The cell population may be used immediately. Alternatively, the cell population may be frozen at liquid nitrogen temperatures and stored for long periods of time, being thawed and capable of being reused. In such cases, the cells will usually be frozen in 10% DMSO, 50% serum, 40% buffered medium, or some other such solution as is commonly used in the art to preserve cells at such freezing temperatures, and thawed in a manner as commonly known in the art for thawing frozen cultured cells.

A cell transplant, as used herein, is the transplantation of one or more cells into a recipient body, usually for the purpose of augmenting function of an organ or tissue in the recipient. As used herein, a recipient is an individual to whom tissue or cells from another individual (donor), commonly of the same species, has been transferred. Generally the MHC antigens, which may be Class I or Class II, will be matched, although one or more of the MHC antigens may be different in the donor as compared to the recipient. The graft recipient and donor are generally mammals, preferably human. Laboratory animals, such as rodents, e.g. mice, rats, etc. are of interest for drug screening, elucidation of developmental pathways, etc. For the purposes of the invention, the cells may be allogeneic, autologous, or xenogeneic with respect to the recipient.

In one aspect, this application is directed to methods for identifying, isolating and enriching NSPCs from brain tissue samples. The methods comprise dissociating single cells from a brain tissue sample, contacting the single cells with a panel of antibodies thereby producing labeled single cells and selecting the cells based on the antibody labeling.

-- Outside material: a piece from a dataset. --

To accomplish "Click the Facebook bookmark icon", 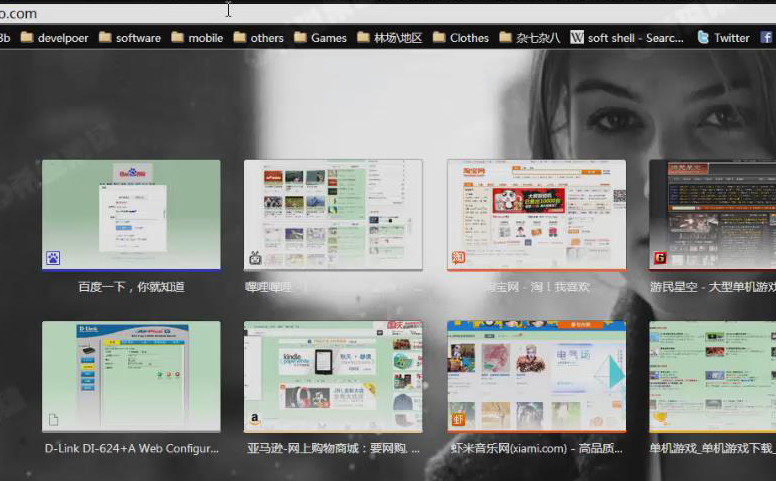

The selected labeled single cells may then be used to generate neurospheres, for research, or may be used in the treatment of a neurological disorder or injury.

A variety of NSCPs may be isolated using the methods disclosed herein. Examples of NSCPs that can be isolated include, without limitation, bipotent glial progenitor (BP), ventricular radial glia (vRG), outer radial glia (ORG), astrocytes (AC), pre-oligodendrocyte precursor cells (pre-OPC), oligodendrocyte precursor cells (OPC), oligodendrocytes (OL), early excitatory neurons (early ExN), late excitatory neurons (late ExN), inhibitory neurons (InN), intermediate progenitor cells (IPC), etc.